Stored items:
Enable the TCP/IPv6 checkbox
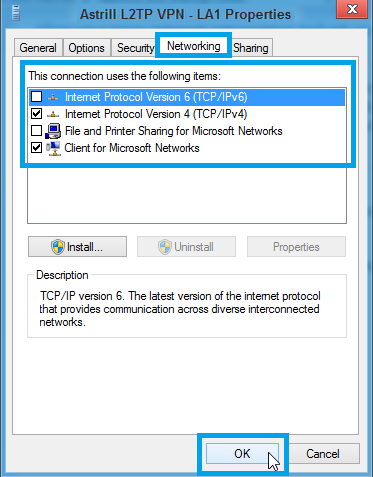The width and height of the screenshot is (373, 477). (36, 97)
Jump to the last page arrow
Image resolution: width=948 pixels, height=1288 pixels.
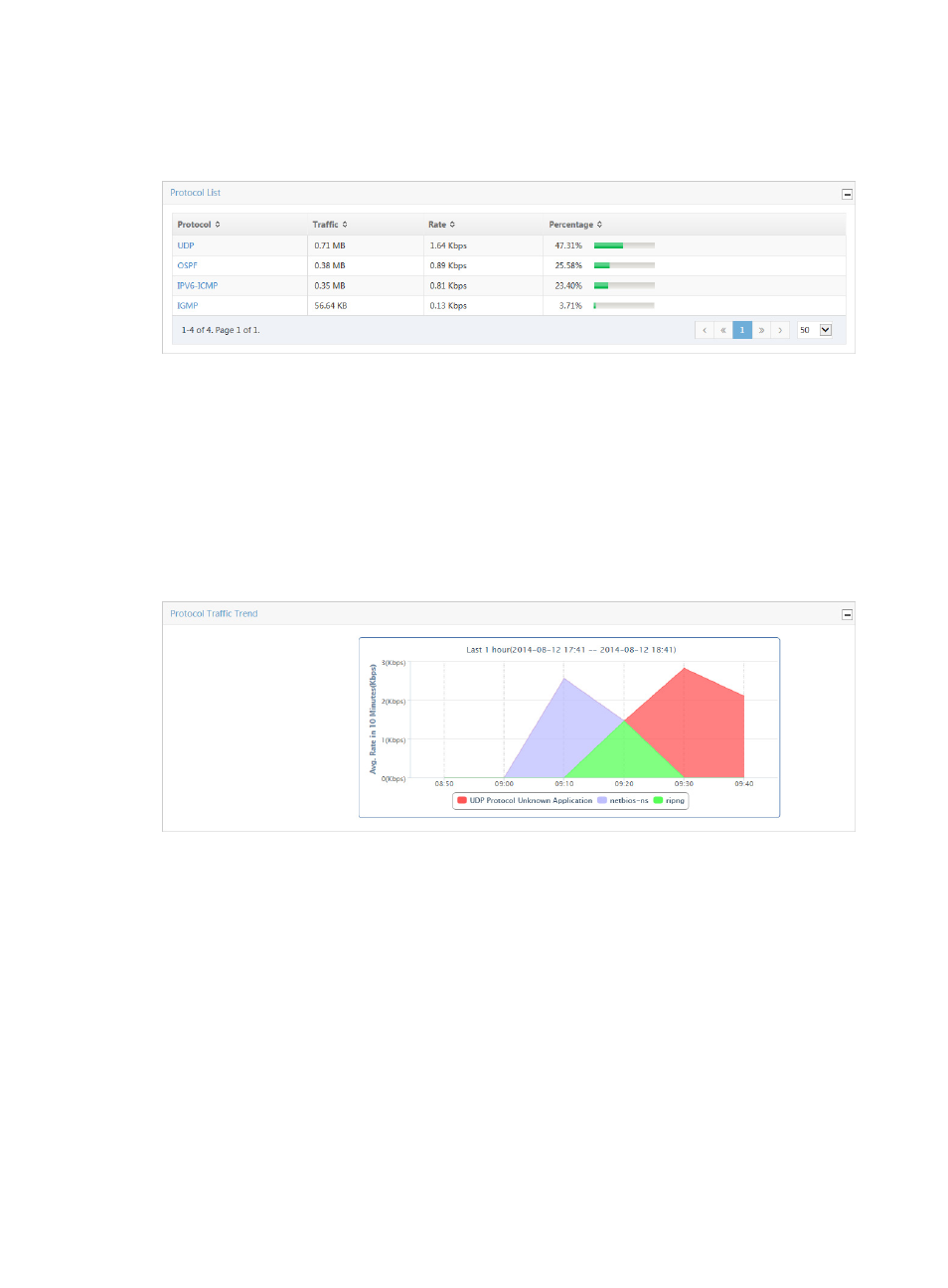pyautogui.click(x=780, y=331)
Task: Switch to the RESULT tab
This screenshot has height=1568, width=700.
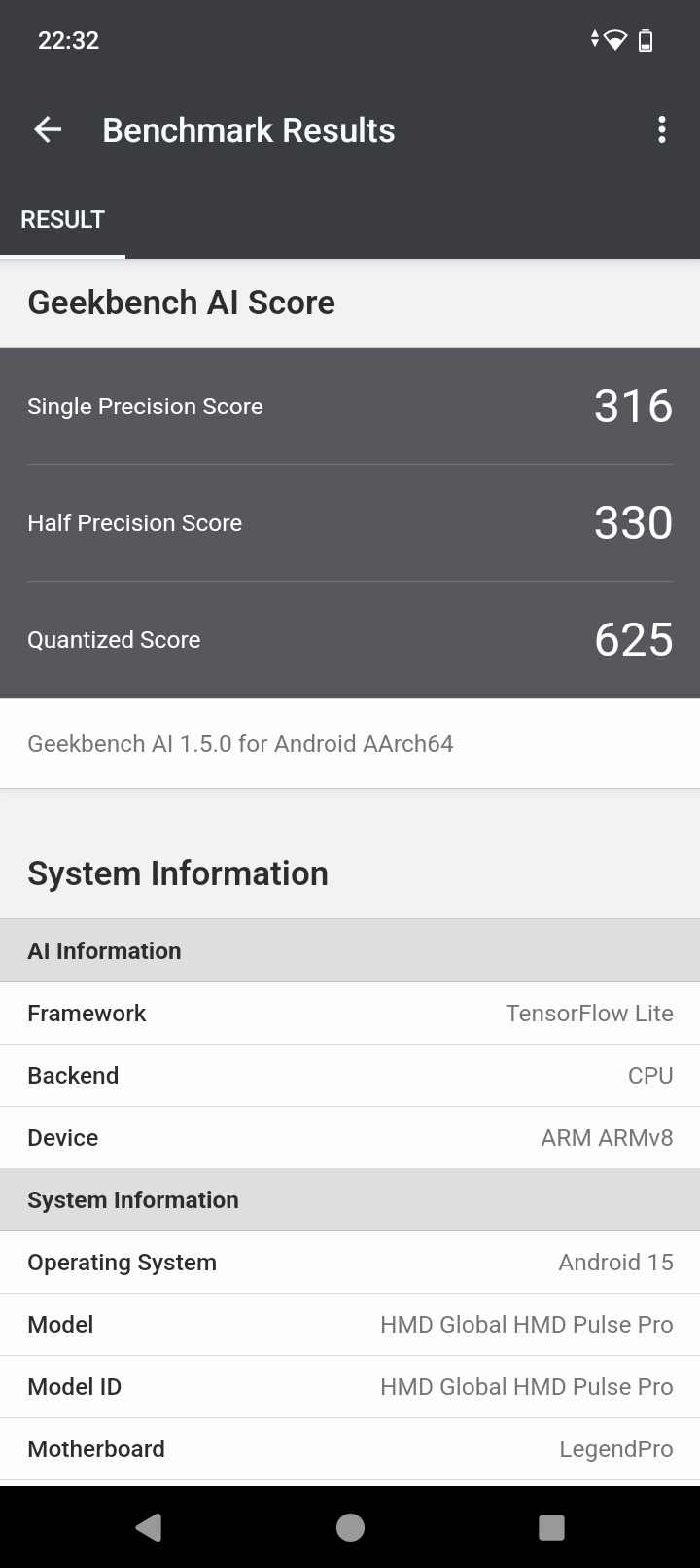Action: [62, 219]
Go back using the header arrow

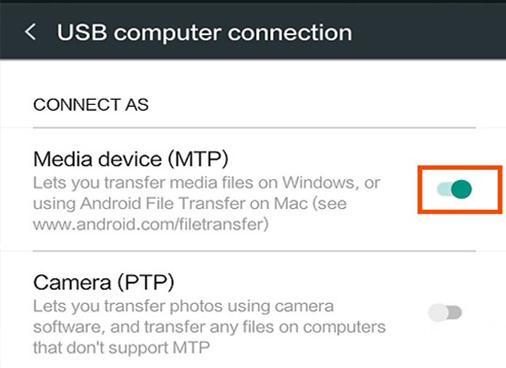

**Work instructions**
Find and copy each line of the data where "arrow" is present.

**Answer area**
Jump to the last page arrow
Go back using the header arrow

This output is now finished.